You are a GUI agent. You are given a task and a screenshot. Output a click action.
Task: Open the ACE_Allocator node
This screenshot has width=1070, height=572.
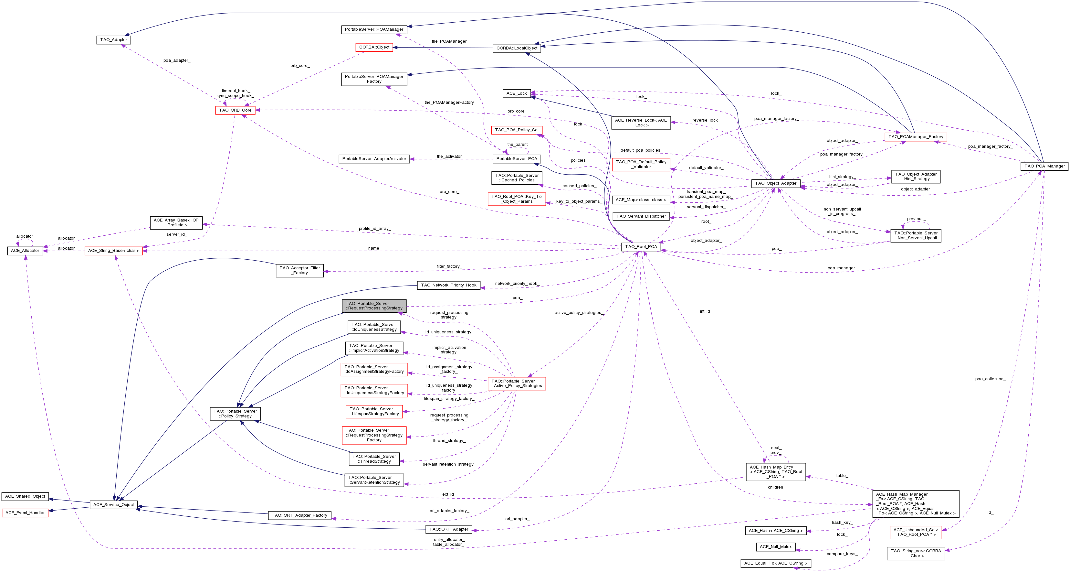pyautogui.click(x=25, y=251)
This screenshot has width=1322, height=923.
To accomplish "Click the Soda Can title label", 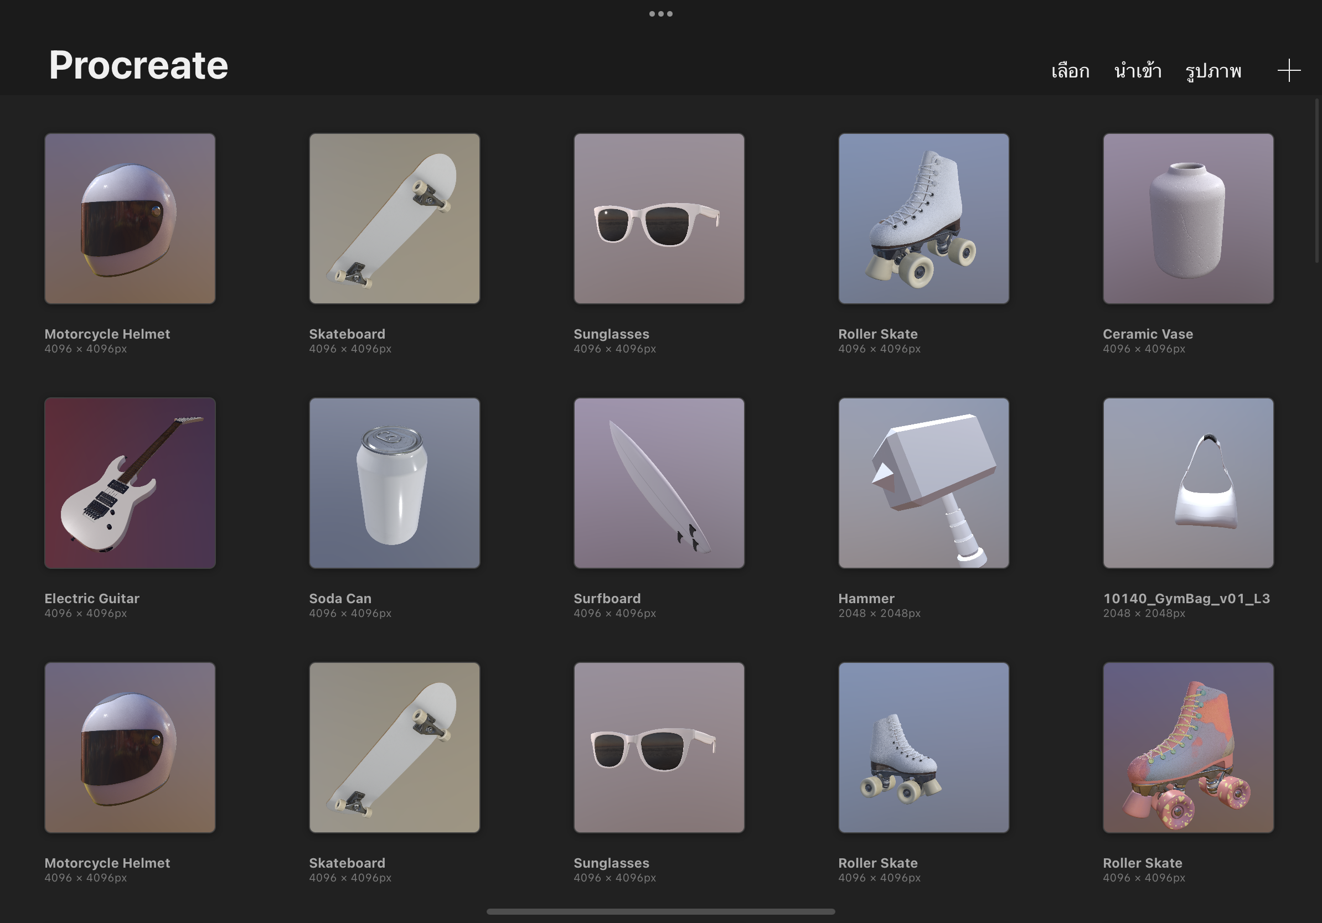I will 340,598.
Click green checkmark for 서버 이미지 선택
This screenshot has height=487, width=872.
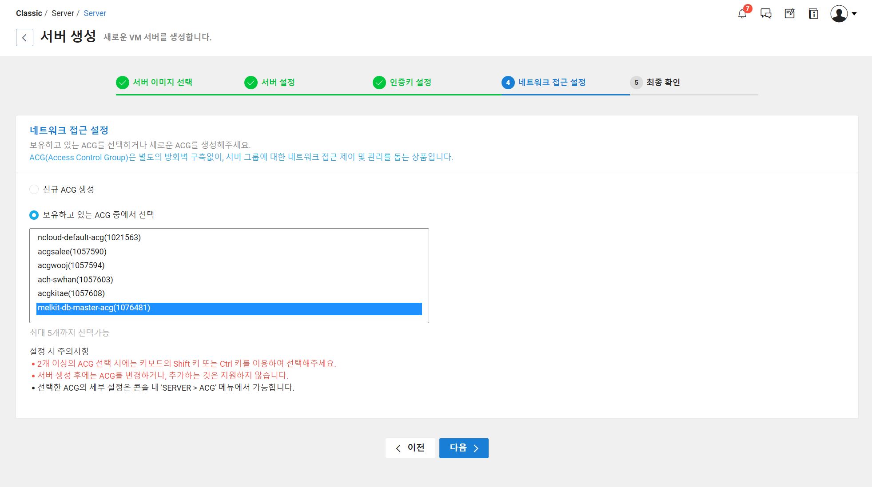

◇ ◇ ◇ ◇ ◇

The required output is the line containing "Click green checkmark for 서버 이미지 선택" plus every line after it to the end of the data, copied exactly and with no pictures.

**Response:**
Click green checkmark for 서버 이미지 선택
This screenshot has height=487, width=872.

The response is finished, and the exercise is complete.